Planting and Pruning Soft Fruit In Spring with Pots & Trowels

Your veg plot may have looked a little bare over the last month or two, but in the next few weeks it will be bursting with life and colour. To kick-start this process and get ahead of the game, why not start planting some soft fruit? It’ll help you get your veg plot in tip-top shape, and we’ll even talk you through the process.

In a recent Pots & Trowels video, Martin Fish shares his advice to get your garden ready. You can follow along with his video below, or you can keep reading to see how best to introduce new soft fruits like gooseberries, redcurrants and white currants to your patch.

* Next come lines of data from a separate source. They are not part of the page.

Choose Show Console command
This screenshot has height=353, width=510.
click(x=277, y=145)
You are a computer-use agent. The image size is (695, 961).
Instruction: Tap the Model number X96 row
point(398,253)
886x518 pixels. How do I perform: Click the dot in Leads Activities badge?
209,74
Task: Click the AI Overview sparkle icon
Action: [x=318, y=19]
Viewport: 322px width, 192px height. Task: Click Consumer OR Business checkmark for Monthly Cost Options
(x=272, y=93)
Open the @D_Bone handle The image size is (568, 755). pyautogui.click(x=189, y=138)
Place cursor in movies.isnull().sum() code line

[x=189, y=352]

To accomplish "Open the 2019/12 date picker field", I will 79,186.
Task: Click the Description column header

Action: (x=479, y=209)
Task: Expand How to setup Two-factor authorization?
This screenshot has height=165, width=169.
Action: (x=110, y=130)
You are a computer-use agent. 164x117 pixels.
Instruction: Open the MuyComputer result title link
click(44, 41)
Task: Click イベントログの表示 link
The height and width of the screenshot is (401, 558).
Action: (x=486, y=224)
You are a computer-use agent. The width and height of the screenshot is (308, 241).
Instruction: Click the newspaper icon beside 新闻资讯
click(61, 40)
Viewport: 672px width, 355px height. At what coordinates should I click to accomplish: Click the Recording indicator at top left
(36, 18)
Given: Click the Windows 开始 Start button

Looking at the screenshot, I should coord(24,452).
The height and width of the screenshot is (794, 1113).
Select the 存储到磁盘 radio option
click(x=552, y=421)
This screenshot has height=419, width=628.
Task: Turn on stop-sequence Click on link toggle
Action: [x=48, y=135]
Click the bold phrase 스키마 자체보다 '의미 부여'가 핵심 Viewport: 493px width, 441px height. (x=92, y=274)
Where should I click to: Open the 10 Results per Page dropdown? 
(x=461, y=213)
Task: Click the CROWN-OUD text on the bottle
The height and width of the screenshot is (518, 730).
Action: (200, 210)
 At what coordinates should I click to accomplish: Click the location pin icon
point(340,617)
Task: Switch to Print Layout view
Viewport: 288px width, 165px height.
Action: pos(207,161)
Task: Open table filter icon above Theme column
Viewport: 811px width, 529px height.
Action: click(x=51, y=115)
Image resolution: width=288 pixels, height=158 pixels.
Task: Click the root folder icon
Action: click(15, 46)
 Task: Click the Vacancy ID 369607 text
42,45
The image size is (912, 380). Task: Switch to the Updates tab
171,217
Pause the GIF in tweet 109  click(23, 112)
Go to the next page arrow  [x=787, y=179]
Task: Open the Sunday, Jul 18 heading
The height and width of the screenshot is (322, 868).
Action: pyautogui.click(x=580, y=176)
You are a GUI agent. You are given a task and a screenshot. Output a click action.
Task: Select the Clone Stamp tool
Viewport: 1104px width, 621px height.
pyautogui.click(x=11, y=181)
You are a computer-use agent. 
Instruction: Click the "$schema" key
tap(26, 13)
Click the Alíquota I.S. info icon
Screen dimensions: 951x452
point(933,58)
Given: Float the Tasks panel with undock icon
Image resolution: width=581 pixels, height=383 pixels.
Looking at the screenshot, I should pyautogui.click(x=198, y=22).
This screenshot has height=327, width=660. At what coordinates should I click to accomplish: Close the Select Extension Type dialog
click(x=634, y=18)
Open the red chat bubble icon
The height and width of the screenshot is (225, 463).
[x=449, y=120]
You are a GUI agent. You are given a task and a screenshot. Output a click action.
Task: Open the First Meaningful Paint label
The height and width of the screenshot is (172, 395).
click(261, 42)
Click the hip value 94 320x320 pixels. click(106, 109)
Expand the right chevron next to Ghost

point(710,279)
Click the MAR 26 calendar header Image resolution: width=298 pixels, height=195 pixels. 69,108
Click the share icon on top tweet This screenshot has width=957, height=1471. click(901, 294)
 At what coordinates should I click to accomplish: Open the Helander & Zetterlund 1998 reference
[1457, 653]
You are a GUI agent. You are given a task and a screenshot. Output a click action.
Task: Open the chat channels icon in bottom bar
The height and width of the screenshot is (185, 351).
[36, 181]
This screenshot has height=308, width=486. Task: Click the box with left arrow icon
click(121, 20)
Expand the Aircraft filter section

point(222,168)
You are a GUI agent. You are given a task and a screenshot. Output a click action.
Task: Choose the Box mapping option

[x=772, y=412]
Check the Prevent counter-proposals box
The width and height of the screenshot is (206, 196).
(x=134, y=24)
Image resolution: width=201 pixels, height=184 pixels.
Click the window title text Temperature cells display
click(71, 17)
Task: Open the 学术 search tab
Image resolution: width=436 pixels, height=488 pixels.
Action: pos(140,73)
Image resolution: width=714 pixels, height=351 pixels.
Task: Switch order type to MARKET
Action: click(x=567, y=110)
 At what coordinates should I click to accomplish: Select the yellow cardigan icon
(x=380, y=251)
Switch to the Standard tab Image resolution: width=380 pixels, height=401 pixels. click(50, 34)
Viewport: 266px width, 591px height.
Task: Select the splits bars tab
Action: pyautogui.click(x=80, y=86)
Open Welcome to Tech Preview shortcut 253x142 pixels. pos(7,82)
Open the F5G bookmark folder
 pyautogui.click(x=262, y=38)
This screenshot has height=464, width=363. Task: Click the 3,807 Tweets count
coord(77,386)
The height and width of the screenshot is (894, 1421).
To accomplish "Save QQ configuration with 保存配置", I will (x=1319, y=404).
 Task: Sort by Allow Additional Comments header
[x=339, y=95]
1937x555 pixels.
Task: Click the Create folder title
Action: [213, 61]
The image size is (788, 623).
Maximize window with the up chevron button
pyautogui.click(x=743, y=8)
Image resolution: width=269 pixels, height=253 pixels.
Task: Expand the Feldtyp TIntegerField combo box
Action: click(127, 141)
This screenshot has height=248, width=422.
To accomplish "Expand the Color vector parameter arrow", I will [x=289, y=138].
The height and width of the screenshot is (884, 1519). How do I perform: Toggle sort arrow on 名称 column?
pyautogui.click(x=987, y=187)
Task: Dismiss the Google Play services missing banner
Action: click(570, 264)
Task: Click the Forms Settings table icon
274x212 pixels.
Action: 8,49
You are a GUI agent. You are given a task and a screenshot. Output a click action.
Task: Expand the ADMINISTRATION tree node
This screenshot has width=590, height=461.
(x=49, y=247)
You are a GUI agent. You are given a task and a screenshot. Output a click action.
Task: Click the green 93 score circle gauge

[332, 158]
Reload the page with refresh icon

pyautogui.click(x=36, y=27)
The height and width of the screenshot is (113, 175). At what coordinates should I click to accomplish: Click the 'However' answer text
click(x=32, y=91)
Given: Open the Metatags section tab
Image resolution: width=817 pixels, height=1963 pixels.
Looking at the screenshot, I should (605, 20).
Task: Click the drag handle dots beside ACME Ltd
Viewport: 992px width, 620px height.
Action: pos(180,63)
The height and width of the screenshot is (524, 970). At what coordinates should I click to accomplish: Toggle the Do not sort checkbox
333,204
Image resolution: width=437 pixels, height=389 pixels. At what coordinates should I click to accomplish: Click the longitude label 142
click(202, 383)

How to Prune Blackcurrants in Spring

Traditionally, soft fruits are grown as bushes. These may have started from your own cuttings, or maybe from small potted plants that you’ve bought from a garden centre. Each different type of soft fruit bush is treated slightly differently when pruning and planting come in to play, although there are lots of similarities.

With blackcurrants, the fruit is always produced on the last season’s growth, and once these stems have produced fruit they won’t fruit again. You’ll often find these woody remains on branches, mixed with the new buds. Therefore, pruning needs to be completed with care. You’ll need to cut out the old wood that has produced fruit to make way for the new growth and fruit for the following year.

Cut out old wood that has produced fruit to make way for new growth and fruit the following year

Planting Blackcurrants in Spring

Once you’ve pruned your blackcurrant plant, it’s time for planting. You’ll be pleased to know that planting your potted blackcurrant in the garden is fairly simple.

Step 1 – Dig a good-sized hole. Remember that your plant could grow from 3ft to 5ft tall, depending on the variety, and a similar width size, so it’ll need space. Once you’ve dug the hole, pop the pot in to test the depth. You’ll want the pot to be a little deeper than normal.

Step 2 – Blackcurrant plants are greedy feeders, so you’ll need a nice scoop of compost as a base layer in the hole. Fork all of this over. This step will help to retain moisture and encourage roots, as blackcurrants like a rich soil.

Step 3 – Knock your plant out of the pot and pull off any weeds or moss. Loosen the roots, then drop it into the hole.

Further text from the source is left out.